## Work instructions
When you answer, give every record back exactly as written.

## Given entries
== Segment start ==
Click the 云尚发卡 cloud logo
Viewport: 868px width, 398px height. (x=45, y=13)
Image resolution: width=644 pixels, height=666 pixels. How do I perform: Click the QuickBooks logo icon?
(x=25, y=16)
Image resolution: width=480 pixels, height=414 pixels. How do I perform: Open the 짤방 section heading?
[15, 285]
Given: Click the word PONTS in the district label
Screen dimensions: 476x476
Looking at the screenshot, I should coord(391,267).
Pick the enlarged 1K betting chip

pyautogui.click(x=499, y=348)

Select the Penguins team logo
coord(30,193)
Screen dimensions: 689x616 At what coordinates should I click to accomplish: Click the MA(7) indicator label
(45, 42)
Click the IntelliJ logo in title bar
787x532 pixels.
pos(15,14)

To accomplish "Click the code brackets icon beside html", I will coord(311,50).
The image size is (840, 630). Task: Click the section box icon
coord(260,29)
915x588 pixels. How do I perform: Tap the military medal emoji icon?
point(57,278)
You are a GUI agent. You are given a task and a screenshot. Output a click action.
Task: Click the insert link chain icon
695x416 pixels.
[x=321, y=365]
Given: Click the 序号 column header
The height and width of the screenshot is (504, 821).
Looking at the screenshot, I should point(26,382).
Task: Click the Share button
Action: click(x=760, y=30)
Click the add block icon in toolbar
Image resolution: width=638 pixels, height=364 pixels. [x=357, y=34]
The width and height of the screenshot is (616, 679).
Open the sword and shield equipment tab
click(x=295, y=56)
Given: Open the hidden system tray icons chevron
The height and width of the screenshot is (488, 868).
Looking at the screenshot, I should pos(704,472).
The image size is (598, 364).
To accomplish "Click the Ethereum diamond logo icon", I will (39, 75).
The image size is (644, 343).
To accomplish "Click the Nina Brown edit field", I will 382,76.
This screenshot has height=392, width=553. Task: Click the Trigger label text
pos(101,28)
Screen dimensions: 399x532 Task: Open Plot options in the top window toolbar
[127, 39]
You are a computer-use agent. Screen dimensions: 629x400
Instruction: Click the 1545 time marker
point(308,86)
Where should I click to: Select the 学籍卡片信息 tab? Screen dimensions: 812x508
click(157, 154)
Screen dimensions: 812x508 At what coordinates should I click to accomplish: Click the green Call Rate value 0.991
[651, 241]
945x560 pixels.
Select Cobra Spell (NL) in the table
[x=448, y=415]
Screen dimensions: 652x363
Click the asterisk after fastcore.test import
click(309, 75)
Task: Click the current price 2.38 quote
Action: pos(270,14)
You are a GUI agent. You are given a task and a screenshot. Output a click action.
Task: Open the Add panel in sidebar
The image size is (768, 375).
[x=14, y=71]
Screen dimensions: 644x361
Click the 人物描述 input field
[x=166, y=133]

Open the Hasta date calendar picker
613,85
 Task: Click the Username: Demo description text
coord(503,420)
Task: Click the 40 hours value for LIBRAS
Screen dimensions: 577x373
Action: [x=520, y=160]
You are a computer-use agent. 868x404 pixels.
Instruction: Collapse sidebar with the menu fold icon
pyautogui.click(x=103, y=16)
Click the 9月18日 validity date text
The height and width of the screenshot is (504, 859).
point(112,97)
== Segment end ==
## Exercise output
Click the 云尚发卡 cloud logo
Viewport: 868px width, 398px height. (x=45, y=13)
Image resolution: width=644 pixels, height=666 pixels. How do I perform: Click the QuickBooks logo icon?
(x=25, y=16)
Image resolution: width=480 pixels, height=414 pixels. How do I perform: Open the 짤방 section heading?
[15, 285]
Given: Click the word PONTS in the district label
Screen dimensions: 476x476
Looking at the screenshot, I should coord(391,267).
Pick the enlarged 1K betting chip

pyautogui.click(x=499, y=348)

Select the Penguins team logo
coord(30,193)
Screen dimensions: 689x616 At what coordinates should I click to accomplish: Click the MA(7) indicator label
(45, 42)
Click the IntelliJ logo in title bar
787x532 pixels.
pos(15,14)

To accomplish "Click the code brackets icon beside html", I will coord(311,50).
The image size is (840, 630). Task: Click the section box icon
coord(260,29)
915x588 pixels. How do I perform: Tap the military medal emoji icon?
point(57,278)
You are a GUI agent. You are given a task and a screenshot. Output a click action.
Task: Click the insert link chain icon
695x416 pixels.
[x=321, y=365]
Given: Click the 序号 column header
The height and width of the screenshot is (504, 821).
Looking at the screenshot, I should point(26,382).
Task: Click the Share button
Action: click(x=760, y=30)
Click the add block icon in toolbar
Image resolution: width=638 pixels, height=364 pixels. [x=357, y=34]
The width and height of the screenshot is (616, 679).
Open the sword and shield equipment tab
click(x=295, y=56)
Given: Open the hidden system tray icons chevron
The height and width of the screenshot is (488, 868).
Looking at the screenshot, I should pos(704,472).
The image size is (598, 364).
To accomplish "Click the Ethereum diamond logo icon", I will (39, 75).
The image size is (644, 343).
To accomplish "Click the Nina Brown edit field", I will 382,76.
This screenshot has height=392, width=553. Task: Click the Trigger label text
pos(101,28)
Screen dimensions: 399x532 Task: Open Plot options in the top window toolbar
[127, 39]
You are a computer-use agent. Screen dimensions: 629x400
Instruction: Click the 1545 time marker
point(308,86)
Where should I click to: Select the 学籍卡片信息 tab? Screen dimensions: 812x508
click(157, 154)
Screen dimensions: 812x508 At what coordinates should I click to accomplish: Click the green Call Rate value 0.991
[651, 241]
945x560 pixels.
Select Cobra Spell (NL) in the table
[x=448, y=415]
Screen dimensions: 652x363
Click the asterisk after fastcore.test import
click(309, 75)
Task: Click the current price 2.38 quote
Action: pos(270,14)
You are a GUI agent. You are given a task and a screenshot. Output a click action.
Task: Open the Add panel in sidebar
The image size is (768, 375).
[x=14, y=71]
Screen dimensions: 644x361
Click the 人物描述 input field
[x=166, y=133]

Open the Hasta date calendar picker
613,85
 Task: Click the Username: Demo description text
coord(503,420)
Task: Click the 40 hours value for LIBRAS
Screen dimensions: 577x373
Action: [x=520, y=160]
You are a computer-use agent. 868x404 pixels.
Instruction: Collapse sidebar with the menu fold icon
pyautogui.click(x=103, y=16)
Click the 9月18日 validity date text
The height and width of the screenshot is (504, 859).
point(112,97)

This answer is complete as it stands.